Advertisement

Legal Support for Bush’s Spy Actions Is Thin, Report Says

Share
Baltimore Sun

A report to Congress released Friday concluded that the Bush administration’s defense of the National Security Agency’s domestic spying program was not as “well-grounded” in the law as the White House claimed.

The report by the nonpartisan Congressional Research Service is the most comprehensive analysis yet of legal arguments for President Bush’s authorization of warrantless eavesdropping in the U.S.

The findings probably will fuel the heated debate over the NSA program as Congress prepares for hearings on it as early as next month, liberal and conservative legal analysts said.

Advertisement

The report’s authors conclude that, based on what is now known about the secret NSA operation, “it appears unlikely” that a court would find that Congress had given Bush the authority to initiate such a program.

The report says the administration should have sought warrants from the secret court that oversees such operations before allowing the NSA to listen in on conversations.

In response to the report, a Justice Department spokesman, Brian Roehrkasse, said the activities “described by the president were conducted in accordance with the law to provide a critical tool in the war on terror that saves lives and protects civil liberties at the same time.”

Bush and others in his administration have argued that the 1978 law that governs such surveillance activities, the Foreign Intelligence Surveillance Act, is ill-suited to the demands of fighting terrorism after Sept. 11.

Administration officials have said that it would be too cumbersome for the NSA to seek approval for each intercepted communication in the government’s fast-moving campaign against Al Qaeda and other foreign terrorist organizations.

Bush also has argued that he has the authority to order the NSA program under his constitutional power as commander in chief and under a congressional resolution, passed after the Sept. 11 terrorist attacks, that authorized him to use “all necessary and appropriate force” against the perpetrators of the attacks.

Advertisement

In their 44-page report, authors Elizabeth B. Bazan and Jennifer K. Elsea said the Bush administration’s argument, taken to its logical conclusion, would put no limit on what the government could do.
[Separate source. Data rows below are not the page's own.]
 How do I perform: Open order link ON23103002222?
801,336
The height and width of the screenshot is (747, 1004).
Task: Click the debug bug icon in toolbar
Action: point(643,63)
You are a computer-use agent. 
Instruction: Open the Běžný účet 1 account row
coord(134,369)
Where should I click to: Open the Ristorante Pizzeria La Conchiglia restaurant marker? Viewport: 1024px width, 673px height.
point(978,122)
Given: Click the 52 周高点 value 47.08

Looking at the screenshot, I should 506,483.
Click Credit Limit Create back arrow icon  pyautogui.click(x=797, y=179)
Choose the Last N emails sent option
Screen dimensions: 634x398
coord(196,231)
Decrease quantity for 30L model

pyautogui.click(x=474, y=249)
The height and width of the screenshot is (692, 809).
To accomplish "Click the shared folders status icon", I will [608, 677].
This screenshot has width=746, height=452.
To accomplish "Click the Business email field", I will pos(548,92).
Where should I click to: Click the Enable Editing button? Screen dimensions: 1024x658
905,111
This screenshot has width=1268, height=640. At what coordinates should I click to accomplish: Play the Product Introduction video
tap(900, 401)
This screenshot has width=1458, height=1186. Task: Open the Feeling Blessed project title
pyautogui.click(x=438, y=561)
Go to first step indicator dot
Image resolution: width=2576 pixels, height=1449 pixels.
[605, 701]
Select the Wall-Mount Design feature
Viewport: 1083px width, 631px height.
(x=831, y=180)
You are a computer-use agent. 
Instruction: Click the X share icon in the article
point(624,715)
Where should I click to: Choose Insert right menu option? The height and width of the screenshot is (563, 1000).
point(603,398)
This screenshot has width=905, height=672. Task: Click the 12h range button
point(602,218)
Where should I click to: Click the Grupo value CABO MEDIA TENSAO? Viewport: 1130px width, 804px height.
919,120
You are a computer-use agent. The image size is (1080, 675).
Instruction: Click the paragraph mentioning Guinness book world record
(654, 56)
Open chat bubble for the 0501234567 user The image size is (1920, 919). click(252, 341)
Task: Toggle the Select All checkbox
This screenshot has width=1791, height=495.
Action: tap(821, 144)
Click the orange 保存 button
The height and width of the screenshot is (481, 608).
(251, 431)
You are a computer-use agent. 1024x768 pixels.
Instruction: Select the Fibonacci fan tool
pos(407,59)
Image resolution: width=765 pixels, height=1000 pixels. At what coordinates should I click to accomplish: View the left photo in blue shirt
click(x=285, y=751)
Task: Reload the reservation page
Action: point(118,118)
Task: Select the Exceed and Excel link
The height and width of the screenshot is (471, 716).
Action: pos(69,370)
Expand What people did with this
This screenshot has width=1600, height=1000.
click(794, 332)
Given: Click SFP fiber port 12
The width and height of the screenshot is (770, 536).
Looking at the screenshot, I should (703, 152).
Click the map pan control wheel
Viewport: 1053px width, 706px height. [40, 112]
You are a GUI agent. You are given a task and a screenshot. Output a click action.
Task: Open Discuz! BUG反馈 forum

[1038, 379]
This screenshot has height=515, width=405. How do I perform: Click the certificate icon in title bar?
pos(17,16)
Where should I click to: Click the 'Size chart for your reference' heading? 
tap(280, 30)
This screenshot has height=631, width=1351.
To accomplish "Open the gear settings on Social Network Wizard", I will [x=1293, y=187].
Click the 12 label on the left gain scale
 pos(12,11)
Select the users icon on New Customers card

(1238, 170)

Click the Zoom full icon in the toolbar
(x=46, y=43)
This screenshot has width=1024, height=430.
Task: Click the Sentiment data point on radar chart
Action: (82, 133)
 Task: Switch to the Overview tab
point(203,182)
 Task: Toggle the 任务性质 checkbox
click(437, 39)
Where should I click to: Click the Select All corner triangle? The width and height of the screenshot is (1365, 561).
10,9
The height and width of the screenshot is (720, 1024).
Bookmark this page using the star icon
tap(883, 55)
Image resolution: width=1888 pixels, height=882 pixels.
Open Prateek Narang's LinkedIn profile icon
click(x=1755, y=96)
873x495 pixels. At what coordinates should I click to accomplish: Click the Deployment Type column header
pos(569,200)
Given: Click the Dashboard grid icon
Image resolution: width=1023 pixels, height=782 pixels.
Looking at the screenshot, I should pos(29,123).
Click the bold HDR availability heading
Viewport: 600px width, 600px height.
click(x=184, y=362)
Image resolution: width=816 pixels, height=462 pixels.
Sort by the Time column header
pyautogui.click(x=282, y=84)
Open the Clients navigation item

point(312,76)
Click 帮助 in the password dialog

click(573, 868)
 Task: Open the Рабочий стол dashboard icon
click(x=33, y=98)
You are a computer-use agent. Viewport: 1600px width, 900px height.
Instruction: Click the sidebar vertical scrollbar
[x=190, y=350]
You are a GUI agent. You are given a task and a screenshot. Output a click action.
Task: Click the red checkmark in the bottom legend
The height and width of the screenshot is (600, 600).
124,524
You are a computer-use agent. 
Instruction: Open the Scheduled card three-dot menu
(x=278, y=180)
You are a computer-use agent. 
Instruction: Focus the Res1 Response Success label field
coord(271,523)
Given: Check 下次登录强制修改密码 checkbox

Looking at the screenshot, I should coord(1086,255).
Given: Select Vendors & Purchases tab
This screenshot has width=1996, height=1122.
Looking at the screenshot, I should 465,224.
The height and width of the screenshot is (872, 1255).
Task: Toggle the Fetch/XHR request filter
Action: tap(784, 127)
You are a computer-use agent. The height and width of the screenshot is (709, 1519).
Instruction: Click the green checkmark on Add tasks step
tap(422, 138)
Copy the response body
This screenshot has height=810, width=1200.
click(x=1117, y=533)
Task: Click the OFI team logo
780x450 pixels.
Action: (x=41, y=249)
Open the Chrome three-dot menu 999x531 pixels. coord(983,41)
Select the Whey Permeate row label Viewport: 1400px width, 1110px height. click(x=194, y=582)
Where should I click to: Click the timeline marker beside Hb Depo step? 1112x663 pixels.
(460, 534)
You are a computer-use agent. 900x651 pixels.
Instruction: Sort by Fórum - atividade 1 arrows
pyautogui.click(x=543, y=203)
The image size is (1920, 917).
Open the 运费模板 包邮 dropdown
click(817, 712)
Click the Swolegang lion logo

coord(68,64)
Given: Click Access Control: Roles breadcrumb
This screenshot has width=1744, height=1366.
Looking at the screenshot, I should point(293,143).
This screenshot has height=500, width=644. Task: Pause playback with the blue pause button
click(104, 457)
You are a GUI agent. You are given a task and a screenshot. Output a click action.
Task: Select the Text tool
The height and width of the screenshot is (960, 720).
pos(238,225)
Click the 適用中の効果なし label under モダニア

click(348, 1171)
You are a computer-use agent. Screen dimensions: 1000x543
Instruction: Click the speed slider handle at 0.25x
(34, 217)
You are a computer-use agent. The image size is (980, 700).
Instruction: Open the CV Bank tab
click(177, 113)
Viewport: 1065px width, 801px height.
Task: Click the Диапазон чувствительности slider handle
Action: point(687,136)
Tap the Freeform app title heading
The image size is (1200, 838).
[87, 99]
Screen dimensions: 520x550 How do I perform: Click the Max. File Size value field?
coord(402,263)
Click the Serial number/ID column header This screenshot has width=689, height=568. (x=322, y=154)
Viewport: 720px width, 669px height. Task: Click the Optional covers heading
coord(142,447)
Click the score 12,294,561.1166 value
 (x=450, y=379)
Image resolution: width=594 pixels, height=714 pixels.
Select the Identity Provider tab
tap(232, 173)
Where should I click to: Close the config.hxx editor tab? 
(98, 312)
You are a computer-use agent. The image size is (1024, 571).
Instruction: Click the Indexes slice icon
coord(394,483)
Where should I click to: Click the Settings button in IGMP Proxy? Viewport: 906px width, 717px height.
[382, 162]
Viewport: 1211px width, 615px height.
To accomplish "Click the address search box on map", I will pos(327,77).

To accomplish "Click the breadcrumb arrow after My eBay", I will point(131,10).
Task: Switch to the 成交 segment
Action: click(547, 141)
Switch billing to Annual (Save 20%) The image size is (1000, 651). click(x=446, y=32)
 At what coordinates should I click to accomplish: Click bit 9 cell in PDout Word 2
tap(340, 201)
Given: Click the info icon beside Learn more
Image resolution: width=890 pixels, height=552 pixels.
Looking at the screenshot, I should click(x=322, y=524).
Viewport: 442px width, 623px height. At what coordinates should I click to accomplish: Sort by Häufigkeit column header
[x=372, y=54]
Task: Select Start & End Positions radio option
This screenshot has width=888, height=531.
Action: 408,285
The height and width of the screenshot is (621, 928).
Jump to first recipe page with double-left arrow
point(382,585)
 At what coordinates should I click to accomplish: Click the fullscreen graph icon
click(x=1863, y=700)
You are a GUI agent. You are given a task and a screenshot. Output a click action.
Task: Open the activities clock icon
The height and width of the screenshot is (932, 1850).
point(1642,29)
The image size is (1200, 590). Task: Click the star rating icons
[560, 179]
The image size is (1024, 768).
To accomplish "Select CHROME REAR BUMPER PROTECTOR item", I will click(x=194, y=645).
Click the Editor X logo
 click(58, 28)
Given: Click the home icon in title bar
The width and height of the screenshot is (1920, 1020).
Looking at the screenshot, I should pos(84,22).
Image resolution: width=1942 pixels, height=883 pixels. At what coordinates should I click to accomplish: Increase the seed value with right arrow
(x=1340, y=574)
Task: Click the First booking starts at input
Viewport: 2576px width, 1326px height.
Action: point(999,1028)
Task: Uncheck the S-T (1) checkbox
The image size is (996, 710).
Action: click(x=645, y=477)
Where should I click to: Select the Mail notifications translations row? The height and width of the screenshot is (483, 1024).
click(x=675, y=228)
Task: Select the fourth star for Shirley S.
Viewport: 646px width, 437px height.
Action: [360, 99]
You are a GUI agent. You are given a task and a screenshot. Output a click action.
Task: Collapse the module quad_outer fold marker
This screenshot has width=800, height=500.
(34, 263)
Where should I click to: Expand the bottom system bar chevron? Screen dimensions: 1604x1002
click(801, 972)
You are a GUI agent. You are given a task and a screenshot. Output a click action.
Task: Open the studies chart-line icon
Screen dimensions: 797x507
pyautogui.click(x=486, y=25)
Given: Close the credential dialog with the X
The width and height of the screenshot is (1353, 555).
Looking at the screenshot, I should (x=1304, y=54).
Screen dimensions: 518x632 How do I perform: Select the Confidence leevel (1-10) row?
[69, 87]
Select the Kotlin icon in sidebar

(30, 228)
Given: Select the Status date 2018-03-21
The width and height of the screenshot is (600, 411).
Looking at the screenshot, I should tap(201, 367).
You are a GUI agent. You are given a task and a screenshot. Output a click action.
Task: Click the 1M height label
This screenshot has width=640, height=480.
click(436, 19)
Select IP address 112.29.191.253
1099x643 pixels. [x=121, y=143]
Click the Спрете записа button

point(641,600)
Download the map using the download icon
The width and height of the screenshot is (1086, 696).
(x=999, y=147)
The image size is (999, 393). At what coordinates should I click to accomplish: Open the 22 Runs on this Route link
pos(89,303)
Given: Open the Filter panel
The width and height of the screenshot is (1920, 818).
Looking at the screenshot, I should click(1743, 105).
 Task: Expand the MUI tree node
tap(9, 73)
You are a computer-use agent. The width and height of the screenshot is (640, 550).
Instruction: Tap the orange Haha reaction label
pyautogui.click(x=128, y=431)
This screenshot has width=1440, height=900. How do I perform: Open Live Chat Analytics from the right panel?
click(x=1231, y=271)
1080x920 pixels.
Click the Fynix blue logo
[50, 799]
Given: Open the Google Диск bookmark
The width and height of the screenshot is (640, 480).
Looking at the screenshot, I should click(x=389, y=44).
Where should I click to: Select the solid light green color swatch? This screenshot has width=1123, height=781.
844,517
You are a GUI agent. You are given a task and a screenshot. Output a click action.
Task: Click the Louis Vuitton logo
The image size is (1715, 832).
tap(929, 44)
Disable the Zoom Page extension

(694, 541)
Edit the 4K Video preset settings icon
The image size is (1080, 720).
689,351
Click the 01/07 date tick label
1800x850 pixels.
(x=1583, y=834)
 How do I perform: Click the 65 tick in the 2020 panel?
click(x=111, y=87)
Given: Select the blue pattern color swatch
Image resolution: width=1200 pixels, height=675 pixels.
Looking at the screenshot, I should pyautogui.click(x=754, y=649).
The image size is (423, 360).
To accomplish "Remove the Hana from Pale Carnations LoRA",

In addition, they said: “It is not clear that the collection of intelligence constitutes a use of force.”

With regard to the president’s wartime powers, the authors take the unusual step of critiquing the only ruling of the secret Foreign Intelligence Surveillance Act’s Court of Review that has been made public.

The court said, “We take for granted that the president does have that authority” to conduct searches without a warrant. The administration cites the ruling as a key basis for the president to conduct such searches. But the Congressional Research Service report contends that the precedents that underlie that assumption all predated the 1978 Foreign Intelligence Surveillance Act and therefore are suspect.

One of the administration’s key arguments for why it did not seek to change the act to accommodate the domestic spying program was that it would have revealed the existence of the highly classified operation.

But the report’s authors say that there are many ways for officials to discuss classified matters with Congress and request legislative changes, and that “no legal precedent” supports such presidential authority.

On Monday, Bush said again that he had the authority to order the surveillance. “The enemy is calling somebody, and we want to know who they’re calling and why,” Bush said in San Antonio. “And that seems to make sense to me, as the commander in chief, if my job is to protect the American people.”